First: There are going to be days I am unable to control my sugars. Seriously, this was one of the hardest truths I had to wrap my brain around the first decade of managing T1D. There are going to be days, yes I said days, where I do everything right, I count every carb….correctly, I give the correct amount of insulin dosage, I eat the right foods…all of you know what I am talking about, and my blood sugars register anywhere from 250 (13.9) to 400 (22.2). It is terribly frustrating and worrisome and I have to not flog myself for not doing things right. Often times I do everything right, but my body just doesn’t cooperate. The thing I had to learn was to continue to do the right things and treat the readings consistently. What I found out was if I panicked and over treated my high sugar readings during these few days, I was on a blood sugar roller coaster that caused even greater problems and side effects. I learned to stay the course and my sugars would, eventually, settle down.
Second: I learned that temporary high blood sugars do not mean, automatically, ketone production. This was a hard thing for me to learn. I was scared, initially, with how my sugars would fluctuate wildly, thinking I was damaging my kidneys in the process. However, after 19 years, I have no signs of kidney damage or neuropathy at all. My creatinine is in the normal range and even though I had high readings, my over all Ha1c’s have been consistently in the low 7’s over the past 19 years. And I have managed to stay out of the hospital’s emergency room since December 4, 1996…when I was initially diagnosed.

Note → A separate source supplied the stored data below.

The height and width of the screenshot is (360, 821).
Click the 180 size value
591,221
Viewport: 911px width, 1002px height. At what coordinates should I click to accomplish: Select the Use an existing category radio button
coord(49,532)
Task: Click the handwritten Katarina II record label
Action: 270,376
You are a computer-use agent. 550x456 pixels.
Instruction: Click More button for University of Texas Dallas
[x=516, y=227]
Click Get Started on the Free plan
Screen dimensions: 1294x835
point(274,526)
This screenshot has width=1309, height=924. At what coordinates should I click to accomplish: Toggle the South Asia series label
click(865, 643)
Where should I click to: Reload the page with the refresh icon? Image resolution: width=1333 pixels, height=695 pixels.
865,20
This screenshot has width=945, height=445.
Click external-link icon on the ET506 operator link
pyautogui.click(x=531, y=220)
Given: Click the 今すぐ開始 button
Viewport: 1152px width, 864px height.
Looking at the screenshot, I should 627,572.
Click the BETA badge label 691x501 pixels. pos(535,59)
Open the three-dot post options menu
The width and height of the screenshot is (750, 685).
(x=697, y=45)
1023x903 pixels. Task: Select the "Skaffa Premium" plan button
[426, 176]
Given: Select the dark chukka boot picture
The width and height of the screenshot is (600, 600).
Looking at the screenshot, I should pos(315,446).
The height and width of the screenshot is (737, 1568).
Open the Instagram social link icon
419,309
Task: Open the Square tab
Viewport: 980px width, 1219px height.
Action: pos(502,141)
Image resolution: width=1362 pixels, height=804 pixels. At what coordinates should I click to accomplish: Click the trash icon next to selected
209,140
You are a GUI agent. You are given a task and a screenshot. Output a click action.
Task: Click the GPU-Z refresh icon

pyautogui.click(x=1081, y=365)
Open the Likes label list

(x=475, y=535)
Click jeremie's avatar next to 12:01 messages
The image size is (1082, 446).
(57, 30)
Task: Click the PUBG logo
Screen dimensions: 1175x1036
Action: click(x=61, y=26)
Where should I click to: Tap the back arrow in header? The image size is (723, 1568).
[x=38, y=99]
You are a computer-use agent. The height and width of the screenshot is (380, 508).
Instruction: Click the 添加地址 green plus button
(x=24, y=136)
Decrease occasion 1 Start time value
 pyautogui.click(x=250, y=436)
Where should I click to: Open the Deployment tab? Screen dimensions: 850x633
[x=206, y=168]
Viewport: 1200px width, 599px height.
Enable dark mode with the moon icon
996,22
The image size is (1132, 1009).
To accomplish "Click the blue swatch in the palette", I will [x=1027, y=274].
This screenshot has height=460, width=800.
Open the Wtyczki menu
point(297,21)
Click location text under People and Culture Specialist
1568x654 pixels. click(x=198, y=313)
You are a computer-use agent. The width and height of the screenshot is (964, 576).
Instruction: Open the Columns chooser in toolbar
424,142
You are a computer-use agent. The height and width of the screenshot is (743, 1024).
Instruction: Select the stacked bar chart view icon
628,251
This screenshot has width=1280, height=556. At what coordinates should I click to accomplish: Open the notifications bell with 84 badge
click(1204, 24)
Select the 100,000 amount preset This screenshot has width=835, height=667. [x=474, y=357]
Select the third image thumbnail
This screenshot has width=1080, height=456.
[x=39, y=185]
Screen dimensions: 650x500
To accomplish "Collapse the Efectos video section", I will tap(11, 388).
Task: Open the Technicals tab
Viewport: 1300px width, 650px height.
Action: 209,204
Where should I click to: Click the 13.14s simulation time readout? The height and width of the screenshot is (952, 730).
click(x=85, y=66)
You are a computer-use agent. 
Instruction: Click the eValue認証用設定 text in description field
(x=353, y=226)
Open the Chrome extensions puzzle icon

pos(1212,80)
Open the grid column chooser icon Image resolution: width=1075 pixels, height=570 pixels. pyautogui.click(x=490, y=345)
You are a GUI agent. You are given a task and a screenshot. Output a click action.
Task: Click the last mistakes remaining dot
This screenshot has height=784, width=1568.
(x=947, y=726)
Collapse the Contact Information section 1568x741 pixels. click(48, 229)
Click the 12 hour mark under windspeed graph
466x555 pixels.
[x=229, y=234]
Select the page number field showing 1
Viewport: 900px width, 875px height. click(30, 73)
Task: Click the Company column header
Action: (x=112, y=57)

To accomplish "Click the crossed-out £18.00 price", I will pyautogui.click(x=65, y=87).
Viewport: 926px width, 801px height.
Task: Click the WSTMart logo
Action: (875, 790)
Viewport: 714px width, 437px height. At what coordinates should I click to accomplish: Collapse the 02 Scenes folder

Lastly: I had to learn that I am in a super marathon, not a 100 meter dash. I learned, for me, there will be times I hit a wall, much like a marathon runner, but I have to push through it. Recognize we train for the hard times by consistently managing our blood sugars during the good times. I am a survivor, just because I have had to manage a disease most people in the world have no clue about. I believe all of us who have T1D are survivors and have to learn to be mentally and emotionally tough. I have to place a disclaimer here, I have not had to watch my child go through this terrible disease, it is much different when it comes managing a child’s disease. I am just sharing what I have learned about my disease and my experiences.
I have to control what I can control and manage what I am unable to control. What I am learning as I continue to age…I mean mature, is I really do not control very much in my life. I have to continue to relax and not exascerbate the disease any more than it is already exascerbated…fight on my friends!